[Dataset entries]
* begin *
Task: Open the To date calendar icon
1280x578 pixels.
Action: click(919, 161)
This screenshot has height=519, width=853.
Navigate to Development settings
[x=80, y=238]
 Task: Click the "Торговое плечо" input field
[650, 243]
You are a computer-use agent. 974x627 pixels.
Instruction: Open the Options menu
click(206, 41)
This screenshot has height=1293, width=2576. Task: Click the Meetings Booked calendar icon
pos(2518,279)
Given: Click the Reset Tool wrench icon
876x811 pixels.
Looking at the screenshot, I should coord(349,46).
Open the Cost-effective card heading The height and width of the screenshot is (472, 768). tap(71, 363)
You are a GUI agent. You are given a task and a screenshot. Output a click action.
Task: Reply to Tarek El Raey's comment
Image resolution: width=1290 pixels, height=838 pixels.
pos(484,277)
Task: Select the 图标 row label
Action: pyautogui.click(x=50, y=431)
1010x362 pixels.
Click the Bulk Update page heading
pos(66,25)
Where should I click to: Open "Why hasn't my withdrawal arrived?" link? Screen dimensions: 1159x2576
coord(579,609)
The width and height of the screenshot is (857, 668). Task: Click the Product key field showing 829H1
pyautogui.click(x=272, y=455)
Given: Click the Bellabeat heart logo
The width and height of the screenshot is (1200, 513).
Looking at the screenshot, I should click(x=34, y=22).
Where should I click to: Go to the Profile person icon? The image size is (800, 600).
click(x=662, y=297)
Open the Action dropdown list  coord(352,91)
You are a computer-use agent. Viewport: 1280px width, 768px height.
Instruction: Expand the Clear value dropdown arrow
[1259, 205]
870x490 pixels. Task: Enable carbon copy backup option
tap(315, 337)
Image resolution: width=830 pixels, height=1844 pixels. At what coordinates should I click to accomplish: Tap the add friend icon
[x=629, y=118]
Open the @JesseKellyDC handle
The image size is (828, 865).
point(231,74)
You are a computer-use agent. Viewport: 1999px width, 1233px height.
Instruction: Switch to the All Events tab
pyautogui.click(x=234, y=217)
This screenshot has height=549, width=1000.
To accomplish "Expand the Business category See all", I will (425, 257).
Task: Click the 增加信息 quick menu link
* end *
What is expected:
Reproduce every one of the dataset entries above verbatim, without any alteration.

Worked answer:
Task: Open the To date calendar icon
1280x578 pixels.
Action: click(919, 161)
This screenshot has height=519, width=853.
Navigate to Development settings
[x=80, y=238]
 Task: Click the "Торговое плечо" input field
[650, 243]
You are a computer-use agent. 974x627 pixels.
Instruction: Open the Options menu
click(206, 41)
This screenshot has height=1293, width=2576. Task: Click the Meetings Booked calendar icon
pos(2518,279)
Given: Click the Reset Tool wrench icon
876x811 pixels.
Looking at the screenshot, I should coord(349,46).
Open the Cost-effective card heading The height and width of the screenshot is (472, 768). tap(71, 363)
You are a GUI agent. You are given a task and a screenshot. Output a click action.
Task: Reply to Tarek El Raey's comment
Image resolution: width=1290 pixels, height=838 pixels.
pos(484,277)
Task: Select the 图标 row label
Action: pyautogui.click(x=50, y=431)
1010x362 pixels.
Click the Bulk Update page heading
pos(66,25)
Where should I click to: Open "Why hasn't my withdrawal arrived?" link? Screen dimensions: 1159x2576
coord(579,609)
The width and height of the screenshot is (857, 668). Task: Click the Product key field showing 829H1
pyautogui.click(x=272, y=455)
Given: Click the Bellabeat heart logo
The width and height of the screenshot is (1200, 513).
Looking at the screenshot, I should click(x=34, y=22).
Where should I click to: Go to the Profile person icon? The image size is (800, 600).
click(x=662, y=297)
Open the Action dropdown list  coord(352,91)
You are a computer-use agent. Viewport: 1280px width, 768px height.
Instruction: Expand the Clear value dropdown arrow
[1259, 205]
870x490 pixels. Task: Enable carbon copy backup option
tap(315, 337)
Image resolution: width=830 pixels, height=1844 pixels. At what coordinates should I click to accomplish: Tap the add friend icon
[x=629, y=118]
Open the @JesseKellyDC handle
The image size is (828, 865).
point(231,74)
You are a computer-use agent. Viewport: 1999px width, 1233px height.
Instruction: Switch to the All Events tab
pyautogui.click(x=234, y=217)
This screenshot has height=549, width=1000.
To accomplish "Expand the Business category See all", I will (425, 257).
Task: Click the 增加信息 quick menu link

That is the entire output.